Мы с Клейстом распорядились отнести недоеденное и недопитое в наше купе и тоже отправились обратно. Я чувствовал себя вполне в норме. Хандра и меланхолия исчезли без следа. И только некоторое сожаление осталось о том, что у меня не выйдет познакомиться поближе с этой весьма заинтересовавшей меня девушкой.
— Николай Генрихович, — спросил я, когда мы удобно устроились на диванах в своём купе, — меня грызет любопытство. Вы стояли ближе меня к Огинскому. Скажите, вы не слышали, что были за чудесные слова, которыми Елизавета Петровна столь успешно приструнила своего батюшку?
— Я могу ошибиться, всё же было довольно шумно, — ответил Клейст. — Но мне кажется, она сказала всего два слова: «Степаниду позову».
По прибытии в столицу разгружались мы долго. Осторожно скатывали по стапелям «молнию — первую», потом ещё осторожнее фургон с «молнией — второй». Разумеется, когда мы управились, Огинских и след простыл. Я еще раз вздохнул о неудавшемся знакомстве и выбросил «древний род» из головы. Хлопот и без них предстояло немало.
Проблемы возникли там, где их никто не ждал. В канистре со спиртом, нашим топливом для горелки пароперегревателя, была неплотно закрыта пробка.
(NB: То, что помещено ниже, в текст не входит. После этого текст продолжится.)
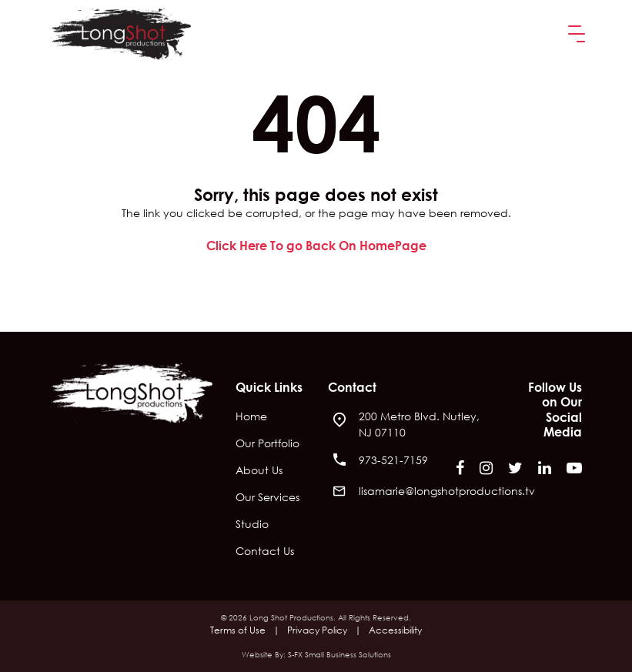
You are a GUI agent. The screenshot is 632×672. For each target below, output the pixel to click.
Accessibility (395, 630)
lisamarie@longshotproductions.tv (446, 490)
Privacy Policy (317, 630)
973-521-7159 (393, 460)
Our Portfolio (267, 444)
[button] (573, 34)
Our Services (267, 498)
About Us (259, 471)
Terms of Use (238, 630)
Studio (252, 525)
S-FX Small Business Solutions (339, 654)
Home (251, 417)
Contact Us (265, 552)
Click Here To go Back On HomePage (316, 245)
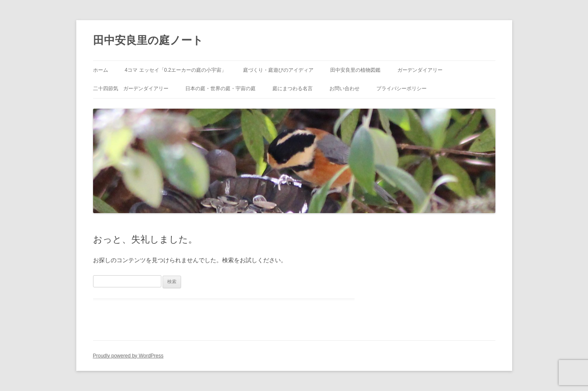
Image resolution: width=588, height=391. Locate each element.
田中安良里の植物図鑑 (355, 70)
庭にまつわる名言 (293, 89)
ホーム (101, 70)
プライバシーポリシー (401, 89)
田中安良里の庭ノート (148, 40)
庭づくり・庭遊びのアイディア (278, 70)
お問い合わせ (345, 89)
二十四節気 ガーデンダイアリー (131, 89)
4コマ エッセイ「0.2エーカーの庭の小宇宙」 (176, 70)
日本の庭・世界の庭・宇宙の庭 (220, 89)
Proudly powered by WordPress (128, 356)
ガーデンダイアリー (420, 70)
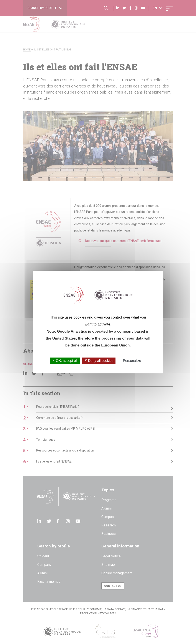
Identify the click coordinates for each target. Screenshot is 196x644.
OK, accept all (65, 361)
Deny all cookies (99, 361)
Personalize (132, 361)
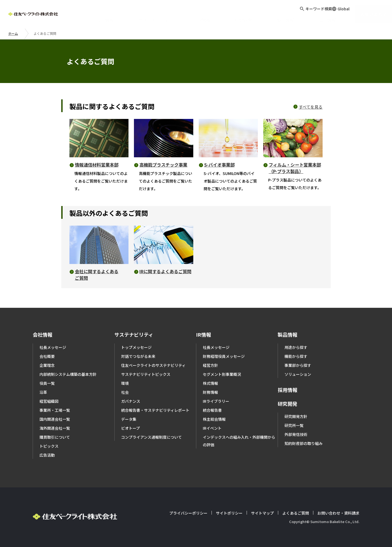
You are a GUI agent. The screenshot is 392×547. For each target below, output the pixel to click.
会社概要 (47, 356)
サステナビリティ (134, 334)
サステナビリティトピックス (146, 374)
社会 (125, 392)
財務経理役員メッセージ (224, 356)
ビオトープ (130, 428)
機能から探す (296, 356)
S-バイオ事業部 (219, 165)
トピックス (49, 446)
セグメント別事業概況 (222, 374)
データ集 (129, 419)
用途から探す (296, 347)
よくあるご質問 (296, 513)
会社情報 (42, 334)
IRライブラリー (216, 401)
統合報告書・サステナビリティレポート (155, 410)
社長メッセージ (53, 347)
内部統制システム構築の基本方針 (68, 374)
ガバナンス (131, 401)
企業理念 (47, 365)
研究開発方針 (296, 416)
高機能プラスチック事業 (163, 165)
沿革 (43, 392)
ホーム (13, 33)
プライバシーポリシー (188, 513)
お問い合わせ (371, 13)
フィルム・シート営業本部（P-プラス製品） (295, 168)
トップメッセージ (136, 347)
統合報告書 (212, 410)
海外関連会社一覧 (55, 428)
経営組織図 (49, 401)
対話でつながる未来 (138, 356)
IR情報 (203, 334)
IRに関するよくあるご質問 (165, 271)
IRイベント (212, 428)
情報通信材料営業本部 (97, 165)
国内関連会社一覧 (55, 419)
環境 (125, 383)
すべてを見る (311, 107)
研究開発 (287, 404)
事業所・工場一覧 (55, 410)
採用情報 (287, 390)
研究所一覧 (294, 425)
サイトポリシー (229, 513)
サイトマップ (262, 513)
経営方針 (210, 365)
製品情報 (287, 334)
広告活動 (47, 455)
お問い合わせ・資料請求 (338, 513)
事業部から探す (298, 365)
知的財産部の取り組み (304, 443)
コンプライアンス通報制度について (151, 437)
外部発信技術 (296, 434)
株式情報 (210, 383)
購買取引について (55, 437)
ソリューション (298, 374)
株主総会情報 (214, 419)
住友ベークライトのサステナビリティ (153, 365)
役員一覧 (47, 383)
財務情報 (210, 392)
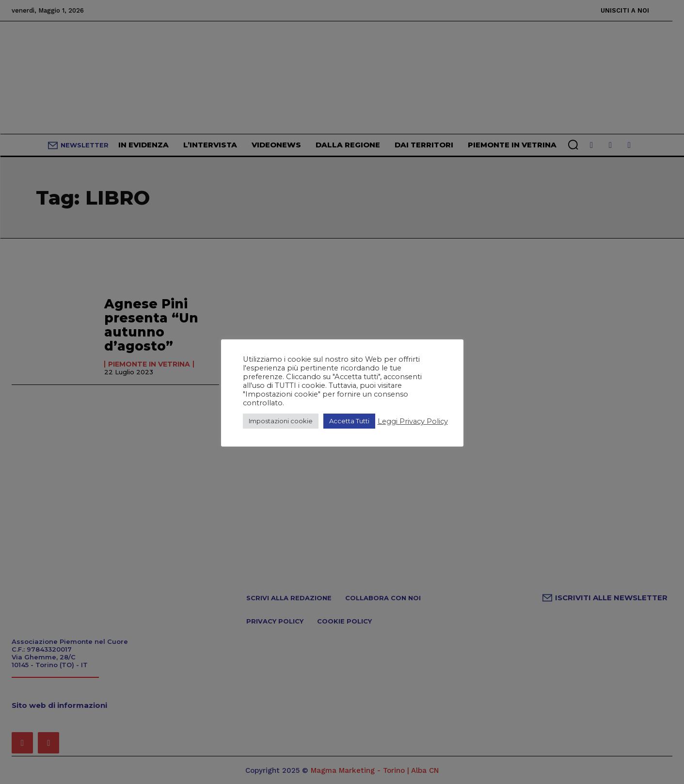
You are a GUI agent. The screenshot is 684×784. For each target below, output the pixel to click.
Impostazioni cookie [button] (281, 421)
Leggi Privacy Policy (413, 421)
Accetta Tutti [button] (349, 421)
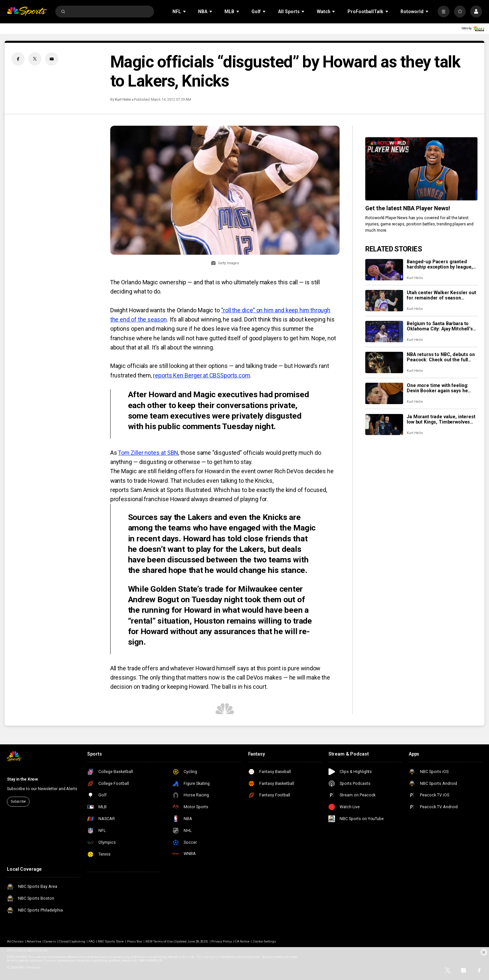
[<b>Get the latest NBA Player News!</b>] (421, 169)
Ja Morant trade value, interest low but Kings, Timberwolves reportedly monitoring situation (441, 419)
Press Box (135, 941)
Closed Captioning (72, 941)
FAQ (92, 941)
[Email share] (51, 59)
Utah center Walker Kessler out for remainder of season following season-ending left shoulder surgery (441, 295)
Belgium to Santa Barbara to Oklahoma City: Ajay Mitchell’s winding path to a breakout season (440, 326)
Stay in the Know (22, 779)
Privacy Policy (221, 941)
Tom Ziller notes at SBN (148, 453)
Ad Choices (15, 941)
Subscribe (18, 801)
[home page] (27, 11)
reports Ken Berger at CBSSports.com (201, 375)
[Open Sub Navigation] (185, 11)
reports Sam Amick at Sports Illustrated (161, 490)
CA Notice (242, 941)
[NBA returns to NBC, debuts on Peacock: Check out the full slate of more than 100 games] (384, 363)
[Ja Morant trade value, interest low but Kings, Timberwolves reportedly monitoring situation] (384, 425)
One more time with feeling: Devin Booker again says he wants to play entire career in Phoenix (439, 388)
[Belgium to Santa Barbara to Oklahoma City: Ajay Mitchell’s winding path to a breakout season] (384, 331)
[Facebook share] (18, 59)
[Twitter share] (35, 59)
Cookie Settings (264, 941)
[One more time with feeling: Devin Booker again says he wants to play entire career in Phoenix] (384, 393)
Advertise (33, 941)
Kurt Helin (123, 99)
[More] (443, 11)
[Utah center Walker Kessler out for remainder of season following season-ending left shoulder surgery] (384, 301)
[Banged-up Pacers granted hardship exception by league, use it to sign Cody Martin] (384, 270)
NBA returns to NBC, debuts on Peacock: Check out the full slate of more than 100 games (441, 357)
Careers (50, 941)
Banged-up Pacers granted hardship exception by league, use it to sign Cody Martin (440, 264)
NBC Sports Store (111, 941)
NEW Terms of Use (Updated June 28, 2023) (177, 941)
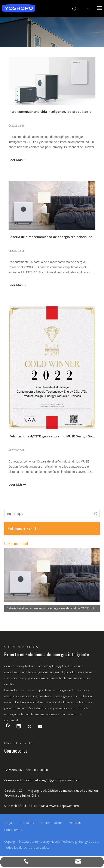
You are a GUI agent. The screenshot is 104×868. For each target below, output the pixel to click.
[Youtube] (40, 726)
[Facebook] (8, 726)
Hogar (8, 823)
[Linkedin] (19, 726)
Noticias (75, 823)
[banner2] (52, 32)
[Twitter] (30, 726)
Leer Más (17, 159)
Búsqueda (96, 514)
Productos (27, 823)
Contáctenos (13, 830)
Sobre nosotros (51, 823)
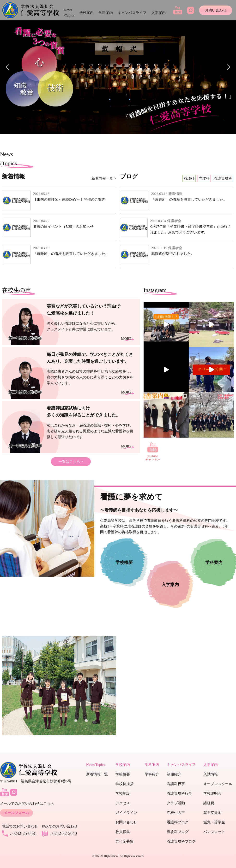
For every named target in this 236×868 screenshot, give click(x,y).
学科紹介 (152, 774)
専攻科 (204, 178)
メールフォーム (16, 813)
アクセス (123, 803)
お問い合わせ (215, 10)
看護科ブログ (178, 822)
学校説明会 (212, 793)
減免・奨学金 (214, 822)
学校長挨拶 (124, 784)
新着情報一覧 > (104, 178)
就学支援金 (212, 812)
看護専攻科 (223, 178)
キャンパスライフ (132, 12)
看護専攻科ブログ (181, 841)
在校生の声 (176, 812)
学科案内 (106, 12)
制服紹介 (174, 774)
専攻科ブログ (178, 832)
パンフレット (214, 832)
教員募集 (123, 832)
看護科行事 (176, 784)
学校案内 (86, 12)
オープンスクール (218, 784)
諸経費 (209, 803)
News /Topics (69, 12)
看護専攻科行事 (179, 793)
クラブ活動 (176, 803)
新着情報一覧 (97, 774)
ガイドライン (126, 812)
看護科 (189, 178)
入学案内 (158, 12)
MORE (126, 338)
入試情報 (210, 774)
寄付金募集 (124, 841)
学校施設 (123, 793)
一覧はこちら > (71, 462)
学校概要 (123, 774)
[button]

И, конечно же, пошел запах. Не сказать, чтобы сильный, однако нашлись чуткие и охочие до этого дела люди. Канистру отыскали и аккуратно выкрали, не тронув более ничего. Обнаружили пропажу случайно, и хорошо, что за три дня до старта, а не позже. Однако вместо того, чтобы гулять по столице и любоваться видами, пришлось ехать куда-то на окраину, покупать топливо взамен украденного. Представить только: двадцать литров спирта! А учитывая, что люди порою пьют пока есть, что пить, то, скорее всего, вора уже и не найти.
Купить спирт проблемой не было. Проблемой было сохранить его хотя бы до начала гонки. Складывать вновь в сарай нельзя: поскольку дорожка разведана, никто не помешает тем же самым колдырям заглянуть ещё и ещё раз. Не караулить же по ночам, в самом деле! Решили держать опасную жидкость у себя в номере. А воришек-алкашей я решил наказать. Взял четверик того же спирта, это чуть меньше литра. На этикетке нарисовал череп с костями и написал: ЯД! И в бутыль добавил несколько кристаллов уже известного в аптеках фенолфталеина. Эту бутыль и оставил в сарае вместо похищенной канистры. Сопрут — пусть на себя пеняют.
И вот мы, уже закупившие всё необходимое и оставившие «яд» на складе без спешки катились по весеннему Питеру. Погода была на удивление пристойная. Свежий ветер с Невы раздул обычную для этого сезона хмарь, и под теплое весеннее солнышко выставили на открытую веранду одного из кафе несколько столиков. Гуляющая публика тут же этим воспользовалась: свободных мест было немного. Солидные господа с женами и детьми, молодые парочки, а вот за одним из столиков и вовсе сидит одинокая девушка.